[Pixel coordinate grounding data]
○ ○ ○
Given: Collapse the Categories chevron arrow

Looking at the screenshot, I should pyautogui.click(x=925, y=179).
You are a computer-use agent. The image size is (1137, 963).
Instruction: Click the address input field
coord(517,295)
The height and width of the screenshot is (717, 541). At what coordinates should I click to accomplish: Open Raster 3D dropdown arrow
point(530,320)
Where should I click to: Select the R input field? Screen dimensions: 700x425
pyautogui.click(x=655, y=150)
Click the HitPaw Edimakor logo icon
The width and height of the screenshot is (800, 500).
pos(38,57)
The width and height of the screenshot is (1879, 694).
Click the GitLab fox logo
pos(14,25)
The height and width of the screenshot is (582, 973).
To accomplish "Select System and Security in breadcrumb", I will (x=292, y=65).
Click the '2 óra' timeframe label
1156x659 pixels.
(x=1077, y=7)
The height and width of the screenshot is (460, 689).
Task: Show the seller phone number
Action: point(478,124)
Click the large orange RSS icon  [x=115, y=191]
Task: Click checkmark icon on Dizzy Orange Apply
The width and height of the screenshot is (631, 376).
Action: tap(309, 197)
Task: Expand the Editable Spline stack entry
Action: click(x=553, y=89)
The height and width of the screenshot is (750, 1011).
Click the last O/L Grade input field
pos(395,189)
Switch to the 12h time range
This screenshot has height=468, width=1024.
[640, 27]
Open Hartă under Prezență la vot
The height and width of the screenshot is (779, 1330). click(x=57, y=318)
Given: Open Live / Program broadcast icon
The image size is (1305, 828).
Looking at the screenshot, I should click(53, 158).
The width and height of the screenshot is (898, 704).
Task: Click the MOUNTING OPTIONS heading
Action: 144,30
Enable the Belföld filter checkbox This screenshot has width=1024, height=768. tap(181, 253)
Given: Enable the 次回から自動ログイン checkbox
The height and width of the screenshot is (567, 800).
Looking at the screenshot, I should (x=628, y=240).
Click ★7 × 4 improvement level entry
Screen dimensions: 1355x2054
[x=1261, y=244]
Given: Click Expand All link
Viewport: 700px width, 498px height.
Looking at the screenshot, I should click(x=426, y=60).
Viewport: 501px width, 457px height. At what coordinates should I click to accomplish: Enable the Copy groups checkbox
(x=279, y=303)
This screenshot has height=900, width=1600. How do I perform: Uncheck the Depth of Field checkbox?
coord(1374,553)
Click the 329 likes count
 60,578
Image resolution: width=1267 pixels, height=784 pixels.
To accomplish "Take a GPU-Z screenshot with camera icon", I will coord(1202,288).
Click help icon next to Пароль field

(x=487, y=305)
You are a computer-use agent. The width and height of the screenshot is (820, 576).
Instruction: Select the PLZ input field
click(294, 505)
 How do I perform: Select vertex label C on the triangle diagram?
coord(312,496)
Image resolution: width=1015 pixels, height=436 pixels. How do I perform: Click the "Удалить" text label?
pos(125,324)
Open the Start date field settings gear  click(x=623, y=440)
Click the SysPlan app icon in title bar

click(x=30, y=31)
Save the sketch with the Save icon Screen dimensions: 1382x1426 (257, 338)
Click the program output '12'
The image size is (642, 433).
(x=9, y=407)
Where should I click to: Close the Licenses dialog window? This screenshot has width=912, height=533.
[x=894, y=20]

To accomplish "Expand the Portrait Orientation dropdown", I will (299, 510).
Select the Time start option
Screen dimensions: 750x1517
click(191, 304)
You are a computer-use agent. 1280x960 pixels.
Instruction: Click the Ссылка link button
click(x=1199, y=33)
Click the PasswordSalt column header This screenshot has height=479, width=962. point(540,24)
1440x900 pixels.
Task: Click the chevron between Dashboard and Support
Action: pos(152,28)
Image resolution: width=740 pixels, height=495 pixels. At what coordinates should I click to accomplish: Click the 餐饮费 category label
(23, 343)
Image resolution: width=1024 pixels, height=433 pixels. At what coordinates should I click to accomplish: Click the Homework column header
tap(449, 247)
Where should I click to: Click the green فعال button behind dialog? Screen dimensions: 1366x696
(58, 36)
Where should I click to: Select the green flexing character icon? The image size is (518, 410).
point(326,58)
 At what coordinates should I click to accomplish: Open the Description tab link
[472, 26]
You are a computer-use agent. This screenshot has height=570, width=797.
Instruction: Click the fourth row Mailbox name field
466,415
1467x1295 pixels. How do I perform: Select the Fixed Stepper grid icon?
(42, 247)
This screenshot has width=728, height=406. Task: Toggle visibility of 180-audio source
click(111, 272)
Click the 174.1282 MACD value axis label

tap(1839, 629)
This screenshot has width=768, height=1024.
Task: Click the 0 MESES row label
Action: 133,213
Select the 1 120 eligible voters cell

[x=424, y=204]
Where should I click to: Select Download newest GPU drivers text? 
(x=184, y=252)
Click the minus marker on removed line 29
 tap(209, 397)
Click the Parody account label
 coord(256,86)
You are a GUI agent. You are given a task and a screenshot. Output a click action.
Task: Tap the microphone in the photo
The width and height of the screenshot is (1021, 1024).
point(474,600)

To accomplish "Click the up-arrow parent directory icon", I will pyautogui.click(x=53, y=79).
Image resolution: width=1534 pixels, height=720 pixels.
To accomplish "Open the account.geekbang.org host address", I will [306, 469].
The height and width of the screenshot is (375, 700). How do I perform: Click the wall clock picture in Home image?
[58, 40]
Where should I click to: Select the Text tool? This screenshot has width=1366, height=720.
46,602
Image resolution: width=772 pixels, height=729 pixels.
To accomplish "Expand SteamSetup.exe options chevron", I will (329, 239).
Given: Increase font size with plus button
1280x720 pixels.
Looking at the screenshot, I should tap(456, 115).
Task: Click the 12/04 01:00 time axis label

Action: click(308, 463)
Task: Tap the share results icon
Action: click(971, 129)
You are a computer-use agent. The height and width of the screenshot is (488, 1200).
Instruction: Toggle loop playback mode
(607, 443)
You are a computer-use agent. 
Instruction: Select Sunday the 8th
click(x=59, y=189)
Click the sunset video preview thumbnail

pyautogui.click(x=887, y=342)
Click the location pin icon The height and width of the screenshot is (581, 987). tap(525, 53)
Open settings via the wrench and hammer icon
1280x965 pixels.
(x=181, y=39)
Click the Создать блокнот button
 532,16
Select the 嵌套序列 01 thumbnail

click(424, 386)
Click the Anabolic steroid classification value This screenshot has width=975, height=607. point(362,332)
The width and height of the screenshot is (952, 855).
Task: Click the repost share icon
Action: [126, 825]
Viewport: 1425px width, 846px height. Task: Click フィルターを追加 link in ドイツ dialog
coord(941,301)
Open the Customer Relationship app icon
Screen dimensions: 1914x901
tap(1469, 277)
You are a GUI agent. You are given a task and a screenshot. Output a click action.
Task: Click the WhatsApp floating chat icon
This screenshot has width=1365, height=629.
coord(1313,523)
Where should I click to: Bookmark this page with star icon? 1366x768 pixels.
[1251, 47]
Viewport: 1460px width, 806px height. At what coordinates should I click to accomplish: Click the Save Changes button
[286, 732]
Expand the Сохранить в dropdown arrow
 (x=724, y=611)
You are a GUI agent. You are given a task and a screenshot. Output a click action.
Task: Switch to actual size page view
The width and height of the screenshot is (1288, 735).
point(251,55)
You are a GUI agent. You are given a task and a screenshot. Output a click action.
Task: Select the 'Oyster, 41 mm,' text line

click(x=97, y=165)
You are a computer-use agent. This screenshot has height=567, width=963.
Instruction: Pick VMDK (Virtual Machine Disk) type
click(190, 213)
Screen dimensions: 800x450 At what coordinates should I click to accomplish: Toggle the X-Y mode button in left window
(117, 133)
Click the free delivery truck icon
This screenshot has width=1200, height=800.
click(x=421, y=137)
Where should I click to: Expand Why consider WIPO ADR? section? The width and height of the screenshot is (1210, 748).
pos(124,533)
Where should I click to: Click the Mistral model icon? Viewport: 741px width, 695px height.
○ ○ ○
=== YOUR OBJECTIVE ===
Print all the data exactly as shown above.

=== OUTPUT OF THE TASK ===
Given: Collapse the Categories chevron arrow

Looking at the screenshot, I should pyautogui.click(x=925, y=179).
You are a computer-use agent. The image size is (1137, 963).
Instruction: Click the address input field
coord(517,295)
The height and width of the screenshot is (717, 541). At what coordinates should I click to accomplish: Open Raster 3D dropdown arrow
point(530,320)
Where should I click to: Select the R input field? Screen dimensions: 700x425
pyautogui.click(x=655, y=150)
Click the HitPaw Edimakor logo icon
The width and height of the screenshot is (800, 500).
pos(38,57)
The width and height of the screenshot is (1879, 694).
Click the GitLab fox logo
pos(14,25)
The height and width of the screenshot is (582, 973).
To accomplish "Select System and Security in breadcrumb", I will (x=292, y=65).
Click the '2 óra' timeframe label
1156x659 pixels.
(x=1077, y=7)
The height and width of the screenshot is (460, 689).
Task: Show the seller phone number
Action: point(478,124)
Click the large orange RSS icon  [x=115, y=191]
Task: Click checkmark icon on Dizzy Orange Apply
The width and height of the screenshot is (631, 376).
Action: tap(309, 197)
Task: Expand the Editable Spline stack entry
Action: click(x=553, y=89)
The height and width of the screenshot is (750, 1011).
Click the last O/L Grade input field
pos(395,189)
Switch to the 12h time range
This screenshot has height=468, width=1024.
[640, 27]
Open Hartă under Prezență la vot
The height and width of the screenshot is (779, 1330). click(x=57, y=318)
Given: Open Live / Program broadcast icon
The image size is (1305, 828).
Looking at the screenshot, I should click(53, 158).
The width and height of the screenshot is (898, 704).
Task: Click the MOUNTING OPTIONS heading
Action: 144,30
Enable the Belföld filter checkbox This screenshot has width=1024, height=768. tap(181, 253)
Given: Enable the 次回から自動ログイン checkbox
The height and width of the screenshot is (567, 800).
Looking at the screenshot, I should (x=628, y=240).
Click ★7 × 4 improvement level entry
Screen dimensions: 1355x2054
[x=1261, y=244]
Given: Click Expand All link
Viewport: 700px width, 498px height.
Looking at the screenshot, I should click(x=426, y=60).
Viewport: 501px width, 457px height. At what coordinates should I click to accomplish: Enable the Copy groups checkbox
(x=279, y=303)
This screenshot has height=900, width=1600. How do I perform: Uncheck the Depth of Field checkbox?
coord(1374,553)
Click the 329 likes count
 60,578
Image resolution: width=1267 pixels, height=784 pixels.
To accomplish "Take a GPU-Z screenshot with camera icon", I will coord(1202,288).
Click help icon next to Пароль field

(x=487, y=305)
You are a computer-use agent. The width and height of the screenshot is (820, 576).
Instruction: Select the PLZ input field
click(294, 505)
 How do I perform: Select vertex label C on the triangle diagram?
coord(312,496)
Image resolution: width=1015 pixels, height=436 pixels. How do I perform: Click the "Удалить" text label?
pos(125,324)
Open the Start date field settings gear  click(x=623, y=440)
Click the SysPlan app icon in title bar

click(x=30, y=31)
Save the sketch with the Save icon Screen dimensions: 1382x1426 (257, 338)
Click the program output '12'
The image size is (642, 433).
(x=9, y=407)
Where should I click to: Close the Licenses dialog window? This screenshot has width=912, height=533.
[x=894, y=20]

To accomplish "Expand the Portrait Orientation dropdown", I will (299, 510).
Select the Time start option
Screen dimensions: 750x1517
click(191, 304)
You are a computer-use agent. 1280x960 pixels.
Instruction: Click the Ссылка link button
click(x=1199, y=33)
Click the PasswordSalt column header This screenshot has height=479, width=962. point(540,24)
1440x900 pixels.
Task: Click the chevron between Dashboard and Support
Action: pos(152,28)
Image resolution: width=740 pixels, height=495 pixels. At what coordinates should I click to accomplish: Click the 餐饮费 category label
(23, 343)
Image resolution: width=1024 pixels, height=433 pixels. At what coordinates should I click to accomplish: Click the Homework column header
tap(449, 247)
Where should I click to: Click the green فعال button behind dialog? Screen dimensions: 1366x696
(58, 36)
Where should I click to: Select the green flexing character icon? The image size is (518, 410).
point(326,58)
 At what coordinates should I click to accomplish: Open the Description tab link
[472, 26]
You are a computer-use agent. This screenshot has height=570, width=797.
Instruction: Click the fourth row Mailbox name field
466,415
1467x1295 pixels. How do I perform: Select the Fixed Stepper grid icon?
(42, 247)
This screenshot has width=728, height=406. Task: Toggle visibility of 180-audio source
click(111, 272)
Click the 174.1282 MACD value axis label

tap(1839, 629)
This screenshot has width=768, height=1024.
Task: Click the 0 MESES row label
Action: 133,213
Select the 1 120 eligible voters cell

[x=424, y=204]
Where should I click to: Select Download newest GPU drivers text? 
(x=184, y=252)
Click the minus marker on removed line 29
 tap(209, 397)
Click the Parody account label
 coord(256,86)
You are a GUI agent. You are given a task and a screenshot. Output a click action.
Task: Tap the microphone in the photo
The width and height of the screenshot is (1021, 1024).
point(474,600)

To accomplish "Click the up-arrow parent directory icon", I will pyautogui.click(x=53, y=79).
Image resolution: width=1534 pixels, height=720 pixels.
To accomplish "Open the account.geekbang.org host address", I will [306, 469].
The height and width of the screenshot is (375, 700). How do I perform: Click the wall clock picture in Home image?
[58, 40]
Where should I click to: Select the Text tool? This screenshot has width=1366, height=720.
46,602
Image resolution: width=772 pixels, height=729 pixels.
To accomplish "Expand SteamSetup.exe options chevron", I will (329, 239).
Given: Increase font size with plus button
1280x720 pixels.
Looking at the screenshot, I should tap(456, 115).
Task: Click the 12/04 01:00 time axis label

Action: click(308, 463)
Task: Tap the share results icon
Action: click(971, 129)
You are a computer-use agent. The height and width of the screenshot is (488, 1200).
Instruction: Toggle loop playback mode
(607, 443)
You are a computer-use agent. 
Instruction: Select Sunday the 8th
click(x=59, y=189)
Click the sunset video preview thumbnail

pyautogui.click(x=887, y=342)
Click the location pin icon The height and width of the screenshot is (581, 987). tap(525, 53)
Open settings via the wrench and hammer icon
1280x965 pixels.
(x=181, y=39)
Click the Создать блокнот button
 532,16
Select the 嵌套序列 01 thumbnail

click(424, 386)
Click the Anabolic steroid classification value This screenshot has width=975, height=607. point(362,332)
The width and height of the screenshot is (952, 855).
Task: Click the repost share icon
Action: [126, 825]
Viewport: 1425px width, 846px height. Task: Click フィルターを追加 link in ドイツ dialog
coord(941,301)
Open the Customer Relationship app icon
Screen dimensions: 1914x901
tap(1469, 277)
You are a GUI agent. You are given a task and a screenshot. Output a click action.
Task: Click the WhatsApp floating chat icon
This screenshot has width=1365, height=629.
coord(1313,523)
Where should I click to: Bookmark this page with star icon? 1366x768 pixels.
[1251, 47]
Viewport: 1460px width, 806px height. At what coordinates should I click to accomplish: Click the Save Changes button
[286, 732]
Expand the Сохранить в dropdown arrow
 (x=724, y=611)
You are a GUI agent. You are given a task and a screenshot. Output a click action.
Task: Switch to actual size page view
The width and height of the screenshot is (1288, 735).
point(251,55)
You are a GUI agent. You are given a task and a screenshot. Output a click action.
Task: Select the 'Oyster, 41 mm,' text line

click(x=97, y=165)
You are a computer-use agent. This screenshot has height=567, width=963.
Instruction: Pick VMDK (Virtual Machine Disk) type
click(190, 213)
Screen dimensions: 800x450 At what coordinates should I click to accomplish: Toggle the X-Y mode button in left window
(117, 133)
Click the free delivery truck icon
This screenshot has width=1200, height=800.
click(x=421, y=137)
Where should I click to: Expand Why consider WIPO ADR? section? The width and height of the screenshot is (1210, 748).
pos(124,533)
Where should I click to: Click the Mistral model icon? Viewport: 741px width, 695px height.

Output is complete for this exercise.